Sam Hart, innovation manager at Construction Scotland Innovation Centre (CSIC) spoke to us about the huge and far reaching growth in digital tools and technology across the timber and construction sectors.
There is a digital transformation taking place across the construction industry everywhere – especially with increased use of offsite manufacture – what key benefits do digital tools bring to providing better quality and energy efficient buildings?
“Ultimately, it is about the quality of product that can be delivered with precision engineering. Using a computer to design a building at an early stage allows you to be much more accurate with the plans, adhering to far stricter tolerances. When that data is transferred to an automated process – whether it is robotics, offsite manufacturing cells, or other machines – they will be produced exactly as prescribed by the computer and put together in a factory setting.
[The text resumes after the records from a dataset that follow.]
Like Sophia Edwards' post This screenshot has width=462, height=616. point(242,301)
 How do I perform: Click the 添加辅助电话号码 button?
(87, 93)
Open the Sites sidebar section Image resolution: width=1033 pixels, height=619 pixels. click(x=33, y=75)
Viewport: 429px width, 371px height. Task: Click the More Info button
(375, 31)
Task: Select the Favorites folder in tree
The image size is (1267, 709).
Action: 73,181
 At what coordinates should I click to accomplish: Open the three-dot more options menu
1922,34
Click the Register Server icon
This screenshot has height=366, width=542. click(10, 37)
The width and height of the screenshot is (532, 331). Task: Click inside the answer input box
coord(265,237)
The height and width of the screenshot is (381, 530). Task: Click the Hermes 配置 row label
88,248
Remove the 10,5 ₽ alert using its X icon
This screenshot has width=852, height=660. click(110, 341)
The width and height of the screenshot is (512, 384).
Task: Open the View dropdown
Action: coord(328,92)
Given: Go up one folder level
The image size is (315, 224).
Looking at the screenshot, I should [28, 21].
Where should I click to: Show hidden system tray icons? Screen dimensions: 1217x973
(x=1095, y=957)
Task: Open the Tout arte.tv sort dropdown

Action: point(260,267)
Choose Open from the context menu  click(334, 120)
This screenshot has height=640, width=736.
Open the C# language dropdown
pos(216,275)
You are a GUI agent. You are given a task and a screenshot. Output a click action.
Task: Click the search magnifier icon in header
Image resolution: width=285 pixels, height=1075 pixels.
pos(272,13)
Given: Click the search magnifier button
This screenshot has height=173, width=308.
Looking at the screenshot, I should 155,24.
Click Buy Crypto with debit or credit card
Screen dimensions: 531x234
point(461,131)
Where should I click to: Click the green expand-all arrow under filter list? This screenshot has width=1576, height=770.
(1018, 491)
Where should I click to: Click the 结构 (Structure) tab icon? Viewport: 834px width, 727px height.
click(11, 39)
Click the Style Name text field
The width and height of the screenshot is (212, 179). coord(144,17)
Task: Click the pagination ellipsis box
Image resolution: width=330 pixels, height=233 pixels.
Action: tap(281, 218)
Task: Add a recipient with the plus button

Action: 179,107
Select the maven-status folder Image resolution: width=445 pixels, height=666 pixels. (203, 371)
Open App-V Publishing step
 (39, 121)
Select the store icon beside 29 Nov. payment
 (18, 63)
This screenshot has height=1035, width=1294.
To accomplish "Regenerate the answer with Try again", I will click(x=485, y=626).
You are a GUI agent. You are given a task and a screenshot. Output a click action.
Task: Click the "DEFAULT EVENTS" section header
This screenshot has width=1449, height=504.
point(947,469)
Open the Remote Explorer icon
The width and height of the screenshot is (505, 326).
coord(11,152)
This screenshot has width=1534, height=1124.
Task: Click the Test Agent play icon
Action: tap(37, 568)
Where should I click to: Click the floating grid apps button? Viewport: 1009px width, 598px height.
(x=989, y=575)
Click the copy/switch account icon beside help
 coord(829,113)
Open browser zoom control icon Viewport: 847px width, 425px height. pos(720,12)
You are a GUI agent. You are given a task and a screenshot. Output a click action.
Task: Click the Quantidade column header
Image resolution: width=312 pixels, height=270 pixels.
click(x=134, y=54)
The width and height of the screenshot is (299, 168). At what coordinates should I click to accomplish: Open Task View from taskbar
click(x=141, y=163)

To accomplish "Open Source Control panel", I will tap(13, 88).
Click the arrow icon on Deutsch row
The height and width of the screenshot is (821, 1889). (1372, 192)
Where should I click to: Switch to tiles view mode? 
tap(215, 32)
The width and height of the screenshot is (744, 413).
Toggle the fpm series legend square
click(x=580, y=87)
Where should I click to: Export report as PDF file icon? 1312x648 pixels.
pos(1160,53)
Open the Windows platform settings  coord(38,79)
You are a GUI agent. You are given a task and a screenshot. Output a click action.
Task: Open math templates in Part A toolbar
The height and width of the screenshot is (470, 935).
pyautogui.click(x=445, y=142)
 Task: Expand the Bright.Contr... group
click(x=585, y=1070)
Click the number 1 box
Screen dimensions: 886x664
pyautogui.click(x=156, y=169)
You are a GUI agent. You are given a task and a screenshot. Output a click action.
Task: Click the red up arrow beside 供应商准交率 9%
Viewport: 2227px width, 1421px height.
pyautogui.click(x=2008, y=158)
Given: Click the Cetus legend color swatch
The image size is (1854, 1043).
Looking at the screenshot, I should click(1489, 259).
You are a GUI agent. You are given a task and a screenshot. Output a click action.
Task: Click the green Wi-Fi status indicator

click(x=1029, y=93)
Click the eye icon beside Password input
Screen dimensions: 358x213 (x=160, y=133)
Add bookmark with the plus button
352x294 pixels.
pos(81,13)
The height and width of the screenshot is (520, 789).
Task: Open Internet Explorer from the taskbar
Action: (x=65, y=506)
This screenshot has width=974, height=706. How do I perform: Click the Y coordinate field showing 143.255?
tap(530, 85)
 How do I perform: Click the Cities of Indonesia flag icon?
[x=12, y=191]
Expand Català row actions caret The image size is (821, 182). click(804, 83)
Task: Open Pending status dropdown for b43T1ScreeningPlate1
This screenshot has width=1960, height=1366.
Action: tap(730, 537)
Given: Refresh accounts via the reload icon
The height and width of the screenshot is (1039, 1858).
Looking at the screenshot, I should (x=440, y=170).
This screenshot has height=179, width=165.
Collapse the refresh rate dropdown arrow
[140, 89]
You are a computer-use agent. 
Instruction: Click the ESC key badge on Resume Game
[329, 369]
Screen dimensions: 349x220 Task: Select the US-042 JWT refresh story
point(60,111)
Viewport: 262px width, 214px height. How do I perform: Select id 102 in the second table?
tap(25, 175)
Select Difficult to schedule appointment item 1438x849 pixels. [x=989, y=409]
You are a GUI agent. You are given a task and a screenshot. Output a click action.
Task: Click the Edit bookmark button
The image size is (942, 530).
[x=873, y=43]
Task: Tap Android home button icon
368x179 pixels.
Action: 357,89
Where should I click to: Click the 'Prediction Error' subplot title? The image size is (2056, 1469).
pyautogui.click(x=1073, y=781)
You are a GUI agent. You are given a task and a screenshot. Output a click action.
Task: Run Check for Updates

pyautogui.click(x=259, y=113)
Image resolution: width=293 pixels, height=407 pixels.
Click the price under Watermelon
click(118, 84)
It is almost inevitable that on a site, where there may be rain, snow, or wind, you cannot deliver the same levels of quality manually as a computer can in a controlled environment, like a factory.
“In turn, that transfers through to a building’s energy efficiency – greater accuracy during construction means they are inherently more airtight. Insulation, for instance, can be blown into any spaces with precision, rather than shoved into gaps. Automated processes can be monitored in line with a very strict quality assurance regime, which means they perform much better. Buildings will also have a much greater chance of performing as they have been designed to, using digital tools – bridging the performance gap that has long been an issue.
“There is, however, a flipside to that. Trades involved in the construction process need to know the exact specifications and tolerances being worked to – everything they are producing has to fit precisely with that. Communication throughout the supply chain, therefore, becomes absolutely key and has to be factored in to a greater degree than it even normally would be.”
The growth in Virtual Reality/Augmented Reality (AR/VR) and robotics has huge potential in revolutionising the way we design, build and monitor building performance – what projects are CSIC working on?
“The Covid-19 pandemic has obviously limited people’s ability to travel and, for the construction industry that can be challenging – not least from a regulatory and standards perspective. Specifically, one of the issues is that officials from local authorities have been unable to verify that buildings under construction are compliant with current standards.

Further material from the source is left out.